Duplicate the entries in the data listing below, starting at the line that contains "Screen dimensions: 730x633" and ending after the line that contains "Looking at the screenshot, I should click(166, 167).". Copy each line exactly as it stands.
===== INPUT MATERIAL =====
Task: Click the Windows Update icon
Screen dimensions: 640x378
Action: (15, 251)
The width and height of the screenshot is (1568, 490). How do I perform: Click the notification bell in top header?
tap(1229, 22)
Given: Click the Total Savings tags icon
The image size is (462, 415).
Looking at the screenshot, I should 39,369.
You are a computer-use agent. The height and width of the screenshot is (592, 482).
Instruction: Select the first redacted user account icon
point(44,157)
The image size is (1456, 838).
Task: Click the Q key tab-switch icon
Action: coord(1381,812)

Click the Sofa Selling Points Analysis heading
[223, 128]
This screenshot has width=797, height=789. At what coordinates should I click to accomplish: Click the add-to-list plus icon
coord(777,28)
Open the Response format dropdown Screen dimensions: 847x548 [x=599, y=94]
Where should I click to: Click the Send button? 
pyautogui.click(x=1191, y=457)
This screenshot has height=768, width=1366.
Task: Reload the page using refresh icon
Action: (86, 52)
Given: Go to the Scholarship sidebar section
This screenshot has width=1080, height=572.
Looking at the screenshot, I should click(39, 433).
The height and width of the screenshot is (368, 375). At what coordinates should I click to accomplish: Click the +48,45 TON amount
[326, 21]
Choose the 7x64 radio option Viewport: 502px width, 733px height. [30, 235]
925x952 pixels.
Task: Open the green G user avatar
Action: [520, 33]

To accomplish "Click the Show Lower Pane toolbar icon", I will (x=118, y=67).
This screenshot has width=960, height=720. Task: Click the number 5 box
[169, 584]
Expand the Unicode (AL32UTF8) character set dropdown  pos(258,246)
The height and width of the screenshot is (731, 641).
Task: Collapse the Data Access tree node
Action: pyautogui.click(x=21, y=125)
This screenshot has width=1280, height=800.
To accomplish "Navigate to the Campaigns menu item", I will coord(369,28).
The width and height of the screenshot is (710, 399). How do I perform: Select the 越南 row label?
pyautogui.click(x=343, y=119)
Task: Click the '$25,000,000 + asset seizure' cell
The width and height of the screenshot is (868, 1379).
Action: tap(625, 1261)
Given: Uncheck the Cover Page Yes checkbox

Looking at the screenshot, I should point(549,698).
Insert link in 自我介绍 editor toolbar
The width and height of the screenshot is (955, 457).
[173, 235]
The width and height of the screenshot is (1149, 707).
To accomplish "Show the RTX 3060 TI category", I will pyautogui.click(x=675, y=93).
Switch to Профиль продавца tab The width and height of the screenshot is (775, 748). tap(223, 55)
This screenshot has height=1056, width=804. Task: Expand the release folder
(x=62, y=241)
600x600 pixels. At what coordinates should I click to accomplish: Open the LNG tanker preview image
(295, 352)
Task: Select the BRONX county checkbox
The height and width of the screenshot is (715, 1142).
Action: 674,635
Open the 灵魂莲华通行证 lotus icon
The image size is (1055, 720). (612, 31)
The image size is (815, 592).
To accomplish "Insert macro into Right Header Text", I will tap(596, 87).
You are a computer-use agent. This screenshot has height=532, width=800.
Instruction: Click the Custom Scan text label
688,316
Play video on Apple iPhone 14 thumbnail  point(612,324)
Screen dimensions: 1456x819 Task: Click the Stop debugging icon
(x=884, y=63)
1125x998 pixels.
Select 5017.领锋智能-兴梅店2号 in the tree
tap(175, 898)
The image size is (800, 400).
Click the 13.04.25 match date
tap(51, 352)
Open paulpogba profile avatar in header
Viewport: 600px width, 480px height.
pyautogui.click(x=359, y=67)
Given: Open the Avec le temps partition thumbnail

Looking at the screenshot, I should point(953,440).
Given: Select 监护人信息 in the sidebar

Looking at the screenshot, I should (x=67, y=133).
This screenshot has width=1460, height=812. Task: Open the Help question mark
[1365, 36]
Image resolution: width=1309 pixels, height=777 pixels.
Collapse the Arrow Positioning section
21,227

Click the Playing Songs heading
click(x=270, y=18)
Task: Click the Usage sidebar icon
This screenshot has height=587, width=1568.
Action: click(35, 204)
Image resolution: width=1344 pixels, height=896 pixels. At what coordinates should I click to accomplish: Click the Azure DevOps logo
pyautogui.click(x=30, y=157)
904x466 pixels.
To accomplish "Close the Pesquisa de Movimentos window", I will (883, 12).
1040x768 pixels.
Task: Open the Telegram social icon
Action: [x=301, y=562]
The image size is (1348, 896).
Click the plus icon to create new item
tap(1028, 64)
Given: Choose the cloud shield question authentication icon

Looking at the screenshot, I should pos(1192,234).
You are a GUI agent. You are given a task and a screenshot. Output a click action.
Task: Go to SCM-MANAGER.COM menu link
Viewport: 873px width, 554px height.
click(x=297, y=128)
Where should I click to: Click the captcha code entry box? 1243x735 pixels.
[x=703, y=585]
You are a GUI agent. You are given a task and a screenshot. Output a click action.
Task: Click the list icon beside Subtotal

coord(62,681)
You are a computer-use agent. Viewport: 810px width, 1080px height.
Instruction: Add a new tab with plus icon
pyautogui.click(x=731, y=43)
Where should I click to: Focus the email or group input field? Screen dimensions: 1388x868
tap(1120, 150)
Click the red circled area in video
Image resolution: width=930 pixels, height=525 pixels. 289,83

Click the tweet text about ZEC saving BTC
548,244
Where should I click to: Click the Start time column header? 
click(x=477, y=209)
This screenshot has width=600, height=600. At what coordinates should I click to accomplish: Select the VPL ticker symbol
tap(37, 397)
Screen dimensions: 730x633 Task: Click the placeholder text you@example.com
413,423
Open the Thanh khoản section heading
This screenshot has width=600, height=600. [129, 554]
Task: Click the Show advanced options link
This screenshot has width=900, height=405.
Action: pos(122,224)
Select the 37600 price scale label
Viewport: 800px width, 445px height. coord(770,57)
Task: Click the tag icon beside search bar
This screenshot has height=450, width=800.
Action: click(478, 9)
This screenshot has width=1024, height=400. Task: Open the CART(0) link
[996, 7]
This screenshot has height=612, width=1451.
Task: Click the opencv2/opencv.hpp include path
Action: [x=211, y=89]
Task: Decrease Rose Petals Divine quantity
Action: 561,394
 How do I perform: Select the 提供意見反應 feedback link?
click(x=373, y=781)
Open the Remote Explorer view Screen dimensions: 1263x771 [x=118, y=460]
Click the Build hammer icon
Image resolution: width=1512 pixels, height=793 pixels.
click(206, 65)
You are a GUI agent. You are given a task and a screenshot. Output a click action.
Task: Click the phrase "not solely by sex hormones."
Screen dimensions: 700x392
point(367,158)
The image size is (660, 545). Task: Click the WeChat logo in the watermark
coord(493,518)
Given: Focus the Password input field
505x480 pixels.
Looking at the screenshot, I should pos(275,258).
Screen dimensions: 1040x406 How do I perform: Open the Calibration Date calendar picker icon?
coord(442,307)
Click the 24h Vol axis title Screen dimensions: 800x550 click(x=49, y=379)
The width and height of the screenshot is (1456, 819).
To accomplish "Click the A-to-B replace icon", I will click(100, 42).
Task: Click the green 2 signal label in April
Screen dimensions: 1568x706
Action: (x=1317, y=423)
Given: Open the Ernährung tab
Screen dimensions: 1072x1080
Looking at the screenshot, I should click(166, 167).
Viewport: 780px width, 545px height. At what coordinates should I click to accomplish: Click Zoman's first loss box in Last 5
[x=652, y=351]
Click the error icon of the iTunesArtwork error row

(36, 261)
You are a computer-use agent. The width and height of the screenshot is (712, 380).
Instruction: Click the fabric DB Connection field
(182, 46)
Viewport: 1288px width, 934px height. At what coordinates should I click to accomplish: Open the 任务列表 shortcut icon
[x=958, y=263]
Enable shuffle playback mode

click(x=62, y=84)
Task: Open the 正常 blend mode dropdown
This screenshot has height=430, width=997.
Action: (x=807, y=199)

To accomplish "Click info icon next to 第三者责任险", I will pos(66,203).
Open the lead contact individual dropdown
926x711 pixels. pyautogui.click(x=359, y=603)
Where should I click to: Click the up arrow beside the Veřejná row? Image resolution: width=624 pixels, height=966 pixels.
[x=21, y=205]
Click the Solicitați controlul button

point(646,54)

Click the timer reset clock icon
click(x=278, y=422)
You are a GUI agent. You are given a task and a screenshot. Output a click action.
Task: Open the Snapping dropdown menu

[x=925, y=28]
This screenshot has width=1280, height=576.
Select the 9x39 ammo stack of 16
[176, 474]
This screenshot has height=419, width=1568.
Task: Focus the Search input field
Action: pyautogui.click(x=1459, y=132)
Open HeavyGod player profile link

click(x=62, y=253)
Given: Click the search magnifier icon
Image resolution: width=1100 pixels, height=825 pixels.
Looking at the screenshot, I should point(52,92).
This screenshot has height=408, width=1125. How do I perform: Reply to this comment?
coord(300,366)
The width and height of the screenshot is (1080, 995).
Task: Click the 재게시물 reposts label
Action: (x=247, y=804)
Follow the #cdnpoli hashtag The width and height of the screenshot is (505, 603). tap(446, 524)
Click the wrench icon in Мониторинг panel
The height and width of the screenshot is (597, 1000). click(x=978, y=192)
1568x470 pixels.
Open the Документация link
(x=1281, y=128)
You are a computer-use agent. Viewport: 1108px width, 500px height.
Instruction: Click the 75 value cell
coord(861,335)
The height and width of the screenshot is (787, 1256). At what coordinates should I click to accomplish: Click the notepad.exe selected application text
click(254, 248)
=====
■ COMPLETE OUTPUT ■
Screen dimensions: 730x633 Task: Click the placeholder text you@example.com
413,423
Open the Thanh khoản section heading
This screenshot has width=600, height=600. [129, 554]
Task: Click the Show advanced options link
This screenshot has width=900, height=405.
Action: pos(122,224)
Select the 37600 price scale label
Viewport: 800px width, 445px height. coord(770,57)
Task: Click the tag icon beside search bar
This screenshot has height=450, width=800.
Action: click(478, 9)
This screenshot has width=1024, height=400. Task: Open the CART(0) link
[996, 7]
This screenshot has height=612, width=1451.
Task: Click the opencv2/opencv.hpp include path
Action: [x=211, y=89]
Task: Decrease Rose Petals Divine quantity
Action: 561,394
 How do I perform: Select the 提供意見反應 feedback link?
click(x=373, y=781)
Open the Remote Explorer view Screen dimensions: 1263x771 [x=118, y=460]
Click the Build hammer icon
Image resolution: width=1512 pixels, height=793 pixels.
click(206, 65)
You are a GUI agent. You are given a task and a screenshot. Output a click action.
Task: Click the phrase "not solely by sex hormones."
Screen dimensions: 700x392
point(367,158)
The image size is (660, 545). Task: Click the WeChat logo in the watermark
coord(493,518)
Given: Focus the Password input field
505x480 pixels.
Looking at the screenshot, I should pos(275,258).
Screen dimensions: 1040x406 How do I perform: Open the Calibration Date calendar picker icon?
coord(442,307)
Click the 24h Vol axis title Screen dimensions: 800x550 click(x=49, y=379)
The width and height of the screenshot is (1456, 819).
To accomplish "Click the A-to-B replace icon", I will click(100, 42).
Task: Click the green 2 signal label in April
Screen dimensions: 1568x706
Action: (x=1317, y=423)
Given: Open the Ernährung tab
Screen dimensions: 1072x1080
Looking at the screenshot, I should click(166, 167).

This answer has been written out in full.